For those of you who don't know, Portland Timbers owner Merritt Paulson can be...voluble. His first few years as Timbers owner were marked by an almost incessant Twitter presence that often devolved into petty fights (as Twitter often does), but in Paulson's case, he seemingly never met Twitter bait that didn't taste good. He started to become known more for that aspect of his ownership and for fighting with a segment of his own fans (and occasionally other fans as well) than anything else.
To his immense credit, in recent years he's dialed that back quite a bit. He still gets into the occasional online kerfuffle, but by and large, he's become an anodyne presence, cheering on his team and tweeting encouraging things about the Timbers, Thorns, and other soccer-related things.

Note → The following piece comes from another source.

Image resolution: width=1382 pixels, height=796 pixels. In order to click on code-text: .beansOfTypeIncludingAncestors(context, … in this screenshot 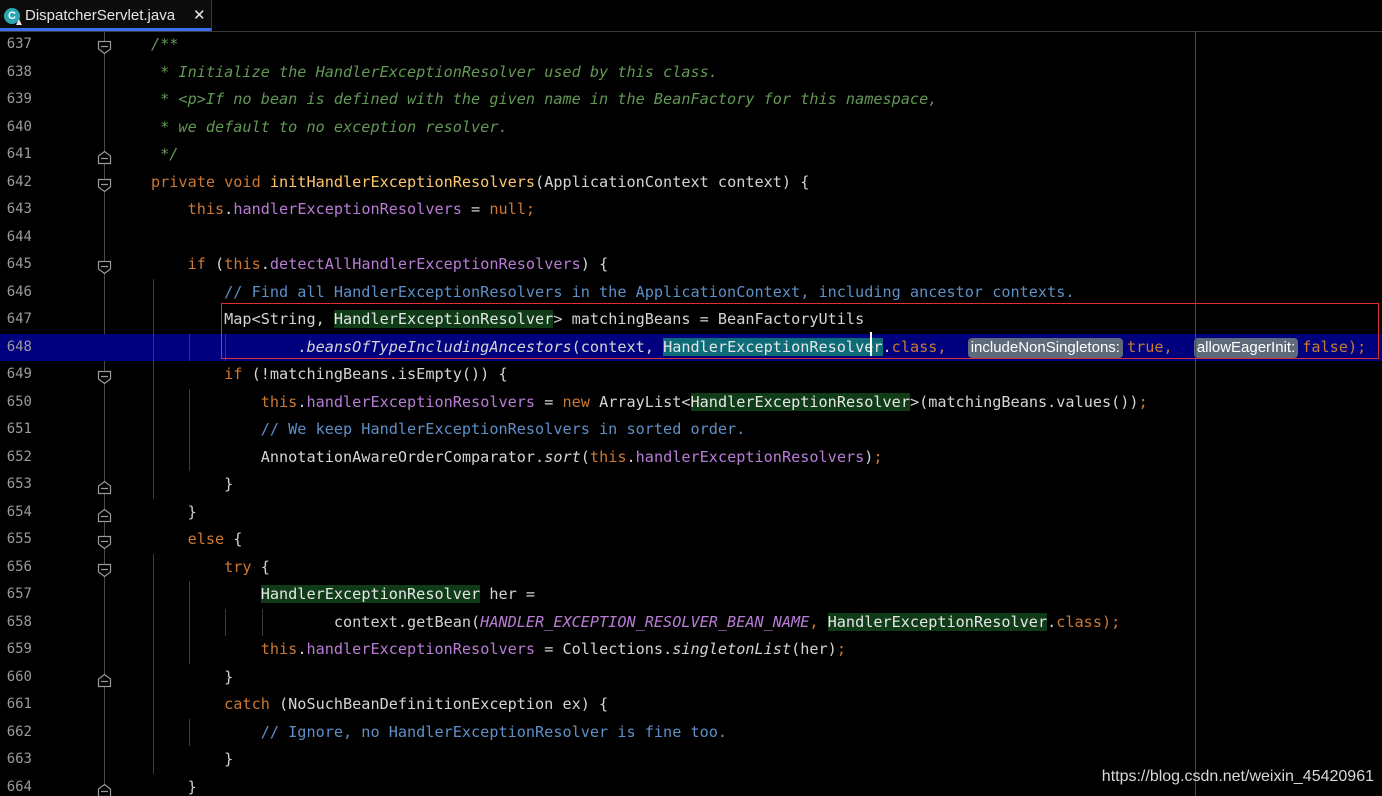, I will do `click(758, 348)`.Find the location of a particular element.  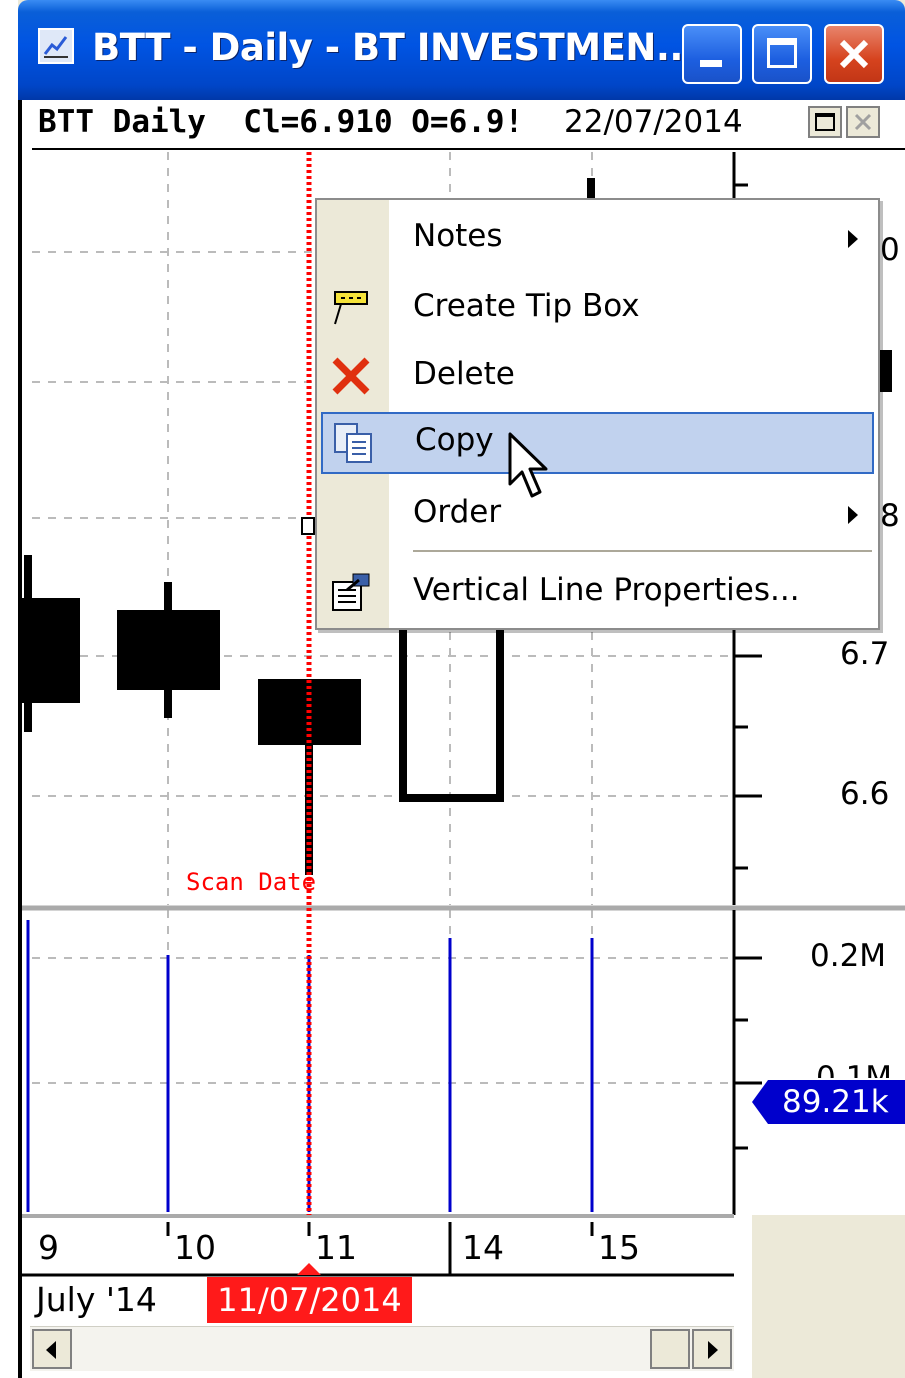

One thing that hasn't changed, though, is the strength and depth of his opinions and convictions when it comes to his team. He firmly believes (and I agree) that the Timbers are one of the highest-profile teams in MLS, thanks in no small part to the unbelievable support of the Timbers Army, and he believes that with that profile comes a lot more pressure than people outside the Northwest might believe. Paulson went on the Max and Herc podcast the other day, and among other things, he had this to say about the level of expectation in Portland, relative to that in LA or another high profile media/sports market:
And the thing is, he has a point. The LA Galaxy is the most successful team in MLS history, but they're barely a blip on the LA landscape, competing with the Dodgers, the Lakers, the Clippers, and the Angels (plus the WNBA and the NHL, and soon another LA MLS team), as well as a little thing called the entertainment industry. If Curt Onalfo is walking down the street, in Carson or in Venice or in Silver Lake, maybe a handful of people would ever notice him, much less know who he was.
In Portland, though, the Timbers are one of two men's professional sports teams. Unlike the mega-millionaires in the NBA/NFL/MLB, MLS players mostly make real-world money, which means that, in the Timbers' case, the players live in real-world neighborhoods, for the most part, not in gated enclaves. For example, Diego Valeri shops at my grocery store, and Zarek Valentin lives about four blocks from our place.
What that tends to do is bring a lot more visibility and subtle pressure to anyone on or in the organization - these guys are our neighbors, we see them a lot, and we know who they are. When your neighbor wins a championship, it tends to make you think your neighbor can always win a championship. They've done it once, right?
But when it doesn't happen again the next year, maybe you give your neighbor a little grief. It's good-natured at first, but then if your neighbor's team keeps not winning, or keeps playing poorly, maybe that ribbing gets a little...edgier. And when you multiply that edgy ribbing by, well, everyone in the neighborhood, all of a sudden it's not so fun to be on the Timbers anymore.
That's not really the path that Timbers fans take, to be fair - the attention they give to their friendly neighborhood Timbers is almost overwhelmingly positive - but that said, as a Timber, you're always under a microscope in the community here. And as a Timbers coach, that scope is even more powerful.
That's what Merritt was talking about on the podcast, and I have to say that, despite all the "Oh, that's just Merritt being Merritt" reactions that his words often engender, he has a very good point.